Your task
Copy exactly the lines of the data below that run from the line holding "The image size is (868, 496)." through the line holding "This screenshot has width=980, height=210.", both ends included.
[Start of section]
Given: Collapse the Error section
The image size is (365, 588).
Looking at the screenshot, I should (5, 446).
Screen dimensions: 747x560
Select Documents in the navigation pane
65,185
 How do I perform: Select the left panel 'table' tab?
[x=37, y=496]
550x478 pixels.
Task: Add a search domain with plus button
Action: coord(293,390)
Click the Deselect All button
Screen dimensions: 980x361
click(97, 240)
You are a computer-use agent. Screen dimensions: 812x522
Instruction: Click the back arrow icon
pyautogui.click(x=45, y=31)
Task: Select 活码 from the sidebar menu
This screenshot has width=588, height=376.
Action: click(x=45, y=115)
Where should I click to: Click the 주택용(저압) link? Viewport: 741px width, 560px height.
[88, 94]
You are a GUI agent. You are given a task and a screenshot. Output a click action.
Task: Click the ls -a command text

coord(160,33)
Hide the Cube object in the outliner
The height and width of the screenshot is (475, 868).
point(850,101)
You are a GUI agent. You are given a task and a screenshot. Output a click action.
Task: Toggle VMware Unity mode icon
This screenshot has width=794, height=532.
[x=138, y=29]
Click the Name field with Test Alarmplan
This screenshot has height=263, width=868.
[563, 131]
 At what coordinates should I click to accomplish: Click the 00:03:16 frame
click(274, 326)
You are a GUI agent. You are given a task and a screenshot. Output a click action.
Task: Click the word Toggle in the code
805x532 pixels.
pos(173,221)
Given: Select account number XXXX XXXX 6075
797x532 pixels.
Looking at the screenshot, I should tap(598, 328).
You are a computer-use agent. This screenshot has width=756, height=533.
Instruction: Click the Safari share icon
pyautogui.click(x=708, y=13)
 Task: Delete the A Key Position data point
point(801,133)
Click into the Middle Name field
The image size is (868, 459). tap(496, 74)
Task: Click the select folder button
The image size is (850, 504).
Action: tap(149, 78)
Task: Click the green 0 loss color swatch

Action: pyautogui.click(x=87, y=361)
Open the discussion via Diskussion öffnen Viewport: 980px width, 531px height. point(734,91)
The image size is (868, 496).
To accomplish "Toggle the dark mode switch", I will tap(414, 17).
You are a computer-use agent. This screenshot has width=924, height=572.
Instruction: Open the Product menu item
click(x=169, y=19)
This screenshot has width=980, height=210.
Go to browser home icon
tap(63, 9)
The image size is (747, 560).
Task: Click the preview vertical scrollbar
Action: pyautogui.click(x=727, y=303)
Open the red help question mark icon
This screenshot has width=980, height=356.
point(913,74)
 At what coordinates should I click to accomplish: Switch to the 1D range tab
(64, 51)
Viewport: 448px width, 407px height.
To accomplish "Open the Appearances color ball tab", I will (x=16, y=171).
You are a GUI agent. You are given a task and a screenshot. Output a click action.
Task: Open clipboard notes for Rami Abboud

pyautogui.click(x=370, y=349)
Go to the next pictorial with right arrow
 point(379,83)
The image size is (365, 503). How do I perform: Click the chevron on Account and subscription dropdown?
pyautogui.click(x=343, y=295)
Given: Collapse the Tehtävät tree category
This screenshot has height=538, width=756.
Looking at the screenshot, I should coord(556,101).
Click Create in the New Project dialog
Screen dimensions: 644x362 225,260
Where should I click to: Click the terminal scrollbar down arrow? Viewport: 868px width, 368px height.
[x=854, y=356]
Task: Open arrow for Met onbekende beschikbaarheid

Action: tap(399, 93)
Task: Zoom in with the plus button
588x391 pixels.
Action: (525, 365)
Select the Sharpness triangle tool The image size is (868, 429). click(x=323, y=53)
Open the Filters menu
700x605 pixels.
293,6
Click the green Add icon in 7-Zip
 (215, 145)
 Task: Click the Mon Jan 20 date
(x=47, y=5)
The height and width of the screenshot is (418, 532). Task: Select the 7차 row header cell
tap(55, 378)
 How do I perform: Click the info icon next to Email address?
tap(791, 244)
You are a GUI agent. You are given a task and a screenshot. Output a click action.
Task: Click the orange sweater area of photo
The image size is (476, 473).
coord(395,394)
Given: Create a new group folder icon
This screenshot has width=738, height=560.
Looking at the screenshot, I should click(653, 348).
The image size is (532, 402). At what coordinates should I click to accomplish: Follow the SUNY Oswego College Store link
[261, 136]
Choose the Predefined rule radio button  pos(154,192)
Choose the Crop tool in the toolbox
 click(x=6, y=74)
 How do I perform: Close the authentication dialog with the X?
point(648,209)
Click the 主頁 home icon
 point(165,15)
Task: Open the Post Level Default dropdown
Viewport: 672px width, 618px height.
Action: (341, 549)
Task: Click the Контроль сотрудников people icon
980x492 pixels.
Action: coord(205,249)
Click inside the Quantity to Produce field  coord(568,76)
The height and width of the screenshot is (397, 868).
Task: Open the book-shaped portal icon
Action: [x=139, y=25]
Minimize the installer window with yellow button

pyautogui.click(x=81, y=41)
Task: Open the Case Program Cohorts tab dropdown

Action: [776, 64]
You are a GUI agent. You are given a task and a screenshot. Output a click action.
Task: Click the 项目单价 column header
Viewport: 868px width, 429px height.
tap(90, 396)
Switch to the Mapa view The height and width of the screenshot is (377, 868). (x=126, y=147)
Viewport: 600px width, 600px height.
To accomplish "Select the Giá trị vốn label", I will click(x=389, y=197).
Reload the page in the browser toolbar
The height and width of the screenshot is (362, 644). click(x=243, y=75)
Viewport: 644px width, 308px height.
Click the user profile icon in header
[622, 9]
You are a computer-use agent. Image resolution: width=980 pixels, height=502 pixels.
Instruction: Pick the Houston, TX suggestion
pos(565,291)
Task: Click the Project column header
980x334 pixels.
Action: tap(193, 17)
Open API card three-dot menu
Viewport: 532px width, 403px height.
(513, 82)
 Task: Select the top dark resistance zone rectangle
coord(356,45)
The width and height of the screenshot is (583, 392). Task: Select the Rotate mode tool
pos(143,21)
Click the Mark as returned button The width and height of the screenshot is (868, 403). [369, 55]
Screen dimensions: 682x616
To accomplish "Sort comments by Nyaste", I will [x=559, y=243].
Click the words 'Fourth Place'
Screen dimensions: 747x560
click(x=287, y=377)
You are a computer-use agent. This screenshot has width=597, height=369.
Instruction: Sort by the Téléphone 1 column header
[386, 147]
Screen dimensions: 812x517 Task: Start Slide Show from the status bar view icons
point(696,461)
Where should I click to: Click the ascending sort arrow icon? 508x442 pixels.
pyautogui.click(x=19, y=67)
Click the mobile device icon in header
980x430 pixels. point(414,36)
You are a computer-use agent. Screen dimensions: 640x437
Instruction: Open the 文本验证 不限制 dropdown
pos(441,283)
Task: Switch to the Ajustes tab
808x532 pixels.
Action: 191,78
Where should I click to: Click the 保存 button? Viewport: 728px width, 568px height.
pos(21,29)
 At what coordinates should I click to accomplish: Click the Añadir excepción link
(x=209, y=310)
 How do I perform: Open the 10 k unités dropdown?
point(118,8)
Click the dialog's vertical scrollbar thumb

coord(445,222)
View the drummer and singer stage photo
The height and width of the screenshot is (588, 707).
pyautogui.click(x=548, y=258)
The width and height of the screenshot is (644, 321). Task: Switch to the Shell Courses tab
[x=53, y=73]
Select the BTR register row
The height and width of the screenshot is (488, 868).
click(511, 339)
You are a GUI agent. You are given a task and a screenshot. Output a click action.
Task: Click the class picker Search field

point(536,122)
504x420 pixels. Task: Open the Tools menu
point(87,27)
[End of section]
Written answer
The image size is (868, 496).
To accomplish "Toggle the dark mode switch", I will tap(414, 17).
You are a computer-use agent. This screenshot has width=924, height=572.
Instruction: Open the Product menu item
click(x=169, y=19)
This screenshot has width=980, height=210.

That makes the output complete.